-- Opening Marker --

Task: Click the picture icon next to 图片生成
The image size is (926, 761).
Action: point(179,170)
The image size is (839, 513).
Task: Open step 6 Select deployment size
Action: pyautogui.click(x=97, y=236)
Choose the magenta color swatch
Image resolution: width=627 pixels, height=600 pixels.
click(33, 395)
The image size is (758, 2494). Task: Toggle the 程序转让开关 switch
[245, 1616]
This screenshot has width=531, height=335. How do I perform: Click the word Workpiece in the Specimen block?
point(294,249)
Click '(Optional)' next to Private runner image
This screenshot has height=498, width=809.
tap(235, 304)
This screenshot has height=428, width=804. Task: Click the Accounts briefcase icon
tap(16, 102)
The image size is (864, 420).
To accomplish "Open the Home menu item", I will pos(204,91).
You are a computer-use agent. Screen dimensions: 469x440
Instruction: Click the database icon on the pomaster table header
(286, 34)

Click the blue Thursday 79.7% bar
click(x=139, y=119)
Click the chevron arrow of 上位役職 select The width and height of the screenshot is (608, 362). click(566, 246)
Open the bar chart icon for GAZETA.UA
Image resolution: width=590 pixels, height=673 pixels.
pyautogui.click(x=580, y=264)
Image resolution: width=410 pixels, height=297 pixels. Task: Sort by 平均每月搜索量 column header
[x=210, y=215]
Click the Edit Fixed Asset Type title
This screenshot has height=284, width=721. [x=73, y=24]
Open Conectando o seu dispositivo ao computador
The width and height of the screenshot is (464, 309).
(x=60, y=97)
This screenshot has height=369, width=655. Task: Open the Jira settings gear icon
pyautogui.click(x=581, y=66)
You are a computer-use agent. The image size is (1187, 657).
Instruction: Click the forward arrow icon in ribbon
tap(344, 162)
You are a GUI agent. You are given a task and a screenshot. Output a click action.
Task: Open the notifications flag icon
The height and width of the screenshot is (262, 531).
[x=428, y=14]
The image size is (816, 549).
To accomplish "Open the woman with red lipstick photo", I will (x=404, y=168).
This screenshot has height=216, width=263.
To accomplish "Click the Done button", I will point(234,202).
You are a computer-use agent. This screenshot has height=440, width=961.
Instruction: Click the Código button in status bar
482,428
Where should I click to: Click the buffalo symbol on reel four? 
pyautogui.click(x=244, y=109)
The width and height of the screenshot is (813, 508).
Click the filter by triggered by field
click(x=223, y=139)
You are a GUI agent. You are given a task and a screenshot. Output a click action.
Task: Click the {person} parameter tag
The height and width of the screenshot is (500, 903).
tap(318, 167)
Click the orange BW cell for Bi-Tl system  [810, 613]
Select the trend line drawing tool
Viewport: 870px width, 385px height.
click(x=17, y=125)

-- Closing Marker --

**Instructions for the task:** Exactly what appears above must be set down again in full.

**Solution to the problem:**
Task: Click the picture icon next to 图片生成
The image size is (926, 761).
Action: point(179,170)
The image size is (839, 513).
Task: Open step 6 Select deployment size
Action: pyautogui.click(x=97, y=236)
Choose the magenta color swatch
Image resolution: width=627 pixels, height=600 pixels.
click(33, 395)
The image size is (758, 2494). Task: Toggle the 程序转让开关 switch
[245, 1616]
This screenshot has width=531, height=335. How do I perform: Click the word Workpiece in the Specimen block?
point(294,249)
Click '(Optional)' next to Private runner image
This screenshot has height=498, width=809.
tap(235, 304)
This screenshot has height=428, width=804. Task: Click the Accounts briefcase icon
tap(16, 102)
The image size is (864, 420).
To accomplish "Open the Home menu item", I will pos(204,91).
You are a computer-use agent. Screen dimensions: 469x440
Instruction: Click the database icon on the pomaster table header
(286, 34)

Click the blue Thursday 79.7% bar
click(x=139, y=119)
Click the chevron arrow of 上位役職 select The width and height of the screenshot is (608, 362). click(566, 246)
Open the bar chart icon for GAZETA.UA
Image resolution: width=590 pixels, height=673 pixels.
pyautogui.click(x=580, y=264)
Image resolution: width=410 pixels, height=297 pixels. Task: Sort by 平均每月搜索量 column header
[x=210, y=215]
Click the Edit Fixed Asset Type title
This screenshot has height=284, width=721. [x=73, y=24]
Open Conectando o seu dispositivo ao computador
The width and height of the screenshot is (464, 309).
(x=60, y=97)
This screenshot has height=369, width=655. Task: Open the Jira settings gear icon
pyautogui.click(x=581, y=66)
You are a computer-use agent. The image size is (1187, 657).
Instruction: Click the forward arrow icon in ribbon
tap(344, 162)
You are a GUI agent. You are given a task and a screenshot. Output a click action.
Task: Open the notifications flag icon
The height and width of the screenshot is (262, 531).
[x=428, y=14]
The image size is (816, 549).
To accomplish "Open the woman with red lipstick photo", I will (x=404, y=168).
This screenshot has height=216, width=263.
To accomplish "Click the Done button", I will point(234,202).
You are a computer-use agent. This screenshot has height=440, width=961.
Instruction: Click the Código button in status bar
482,428
Where should I click to: Click the buffalo symbol on reel four? 
pyautogui.click(x=244, y=109)
The width and height of the screenshot is (813, 508).
Click the filter by triggered by field
click(x=223, y=139)
You are a GUI agent. You are given a task and a screenshot. Output a click action.
Task: Click the {person} parameter tag
The height and width of the screenshot is (500, 903).
tap(318, 167)
Click the orange BW cell for Bi-Tl system  [810, 613]
Select the trend line drawing tool
Viewport: 870px width, 385px height.
click(x=17, y=125)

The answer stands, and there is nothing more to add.